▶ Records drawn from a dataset
▶
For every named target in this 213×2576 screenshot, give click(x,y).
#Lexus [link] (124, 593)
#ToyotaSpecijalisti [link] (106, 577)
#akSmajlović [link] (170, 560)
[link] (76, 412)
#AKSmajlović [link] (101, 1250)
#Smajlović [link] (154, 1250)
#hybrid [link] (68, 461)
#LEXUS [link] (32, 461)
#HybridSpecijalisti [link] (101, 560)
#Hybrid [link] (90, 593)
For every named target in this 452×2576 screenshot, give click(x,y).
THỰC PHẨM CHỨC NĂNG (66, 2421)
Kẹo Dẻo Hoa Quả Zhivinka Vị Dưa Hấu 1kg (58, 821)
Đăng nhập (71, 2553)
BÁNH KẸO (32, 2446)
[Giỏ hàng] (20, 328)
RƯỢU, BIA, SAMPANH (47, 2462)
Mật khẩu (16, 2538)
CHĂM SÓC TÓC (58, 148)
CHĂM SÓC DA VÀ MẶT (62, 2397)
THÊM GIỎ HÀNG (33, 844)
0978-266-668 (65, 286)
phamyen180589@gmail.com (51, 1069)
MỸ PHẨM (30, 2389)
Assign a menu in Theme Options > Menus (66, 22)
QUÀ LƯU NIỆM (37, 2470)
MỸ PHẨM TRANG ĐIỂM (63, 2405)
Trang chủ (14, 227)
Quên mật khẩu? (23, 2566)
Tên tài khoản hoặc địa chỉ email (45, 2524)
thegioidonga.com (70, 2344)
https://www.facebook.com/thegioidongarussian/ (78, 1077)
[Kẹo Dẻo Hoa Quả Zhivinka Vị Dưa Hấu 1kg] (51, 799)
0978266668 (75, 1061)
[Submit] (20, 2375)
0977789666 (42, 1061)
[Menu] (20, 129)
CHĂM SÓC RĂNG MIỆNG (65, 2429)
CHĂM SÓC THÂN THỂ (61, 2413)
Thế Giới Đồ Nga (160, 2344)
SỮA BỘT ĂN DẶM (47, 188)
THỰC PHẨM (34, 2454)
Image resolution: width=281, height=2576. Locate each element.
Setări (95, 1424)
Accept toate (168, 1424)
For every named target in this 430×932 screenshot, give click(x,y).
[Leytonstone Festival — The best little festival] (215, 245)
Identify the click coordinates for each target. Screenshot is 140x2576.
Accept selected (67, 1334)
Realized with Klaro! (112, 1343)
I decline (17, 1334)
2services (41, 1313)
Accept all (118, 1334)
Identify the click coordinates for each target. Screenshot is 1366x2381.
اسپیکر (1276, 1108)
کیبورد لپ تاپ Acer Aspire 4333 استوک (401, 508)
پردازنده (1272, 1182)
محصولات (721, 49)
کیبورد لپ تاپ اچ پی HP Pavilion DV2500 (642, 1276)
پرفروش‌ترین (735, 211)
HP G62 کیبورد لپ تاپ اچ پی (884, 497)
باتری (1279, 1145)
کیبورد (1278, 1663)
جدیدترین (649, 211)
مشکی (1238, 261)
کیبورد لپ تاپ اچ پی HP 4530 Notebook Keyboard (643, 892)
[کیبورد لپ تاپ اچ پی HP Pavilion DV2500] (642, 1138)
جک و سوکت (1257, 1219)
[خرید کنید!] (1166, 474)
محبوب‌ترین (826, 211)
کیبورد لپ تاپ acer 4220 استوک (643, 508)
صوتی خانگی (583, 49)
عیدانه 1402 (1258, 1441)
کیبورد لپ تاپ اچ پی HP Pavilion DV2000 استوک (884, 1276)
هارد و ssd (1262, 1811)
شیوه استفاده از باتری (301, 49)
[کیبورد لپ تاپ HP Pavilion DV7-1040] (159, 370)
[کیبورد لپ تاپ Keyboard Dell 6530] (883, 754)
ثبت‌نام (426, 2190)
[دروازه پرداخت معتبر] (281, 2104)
◀
▶ About this task
Starting at the line above that holds "https://www.facebook.com/thegioidongarussian/ (78, 1077)" and ending at the line that holds "[کیبورد لپ تاپ Keyboard Dell 6530] (883, 754)", transcribe each line exactly and include no other lines.

▶ Exercise output
https://www.facebook.com/thegioidongarussian/ (78, 1077)
[Kẹo Dẻo Hoa Quả Zhivinka Vị Dưa Hấu 1kg] (51, 799)
0978266668 (75, 1061)
[Submit] (20, 2375)
0977789666 (42, 1061)
[Menu] (20, 129)
CHĂM SÓC RĂNG MIỆNG (65, 2429)
CHĂM SÓC THÂN THỂ (61, 2413)
Thế Giới Đồ Nga (160, 2344)
SỮA BỘT ĂN DẶM (47, 188)
THỰC PHẨM (34, 2454)
Image resolution: width=281, height=2576. Locate each element.
Setări (95, 1424)
Accept toate (168, 1424)
For every named target in this 430×932 screenshot, give click(x,y).
[Leytonstone Festival — The best little festival] (215, 245)
Identify the click coordinates for each target. Screenshot is 140x2576.
Accept selected (67, 1334)
Realized with Klaro! (112, 1343)
I decline (17, 1334)
2services (41, 1313)
Accept all (118, 1334)
Identify the click coordinates for each target. Screenshot is 1366x2381.
اسپیکر (1276, 1108)
کیبورد لپ تاپ Acer Aspire 4333 استوک (401, 508)
پردازنده (1272, 1182)
محصولات (721, 49)
کیبورد لپ تاپ اچ پی HP Pavilion DV2500 (642, 1276)
پرفروش‌ترین (735, 211)
HP G62 کیبورد لپ تاپ اچ پی (884, 497)
باتری (1279, 1145)
کیبورد (1278, 1663)
جدیدترین (649, 211)
مشکی (1238, 261)
کیبورد لپ تاپ اچ پی HP 4530 Notebook Keyboard (643, 892)
[کیبورد لپ تاپ اچ پی HP Pavilion DV2500] (642, 1138)
جک و سوکت (1257, 1219)
[خرید کنید!] (1166, 474)
محبوب‌ترین (826, 211)
کیبورد لپ تاپ acer 4220 استوک (643, 508)
صوتی خانگی (583, 49)
عیدانه 1402 (1258, 1441)
کیبورد لپ تاپ اچ پی HP Pavilion DV2000 استوک (884, 1276)
هارد و ssd (1262, 1811)
شیوه استفاده از باتری (301, 49)
[کیبورد لپ تاپ HP Pavilion DV7-1040] (159, 370)
[کیبورد لپ تاپ Keyboard Dell 6530] (883, 754)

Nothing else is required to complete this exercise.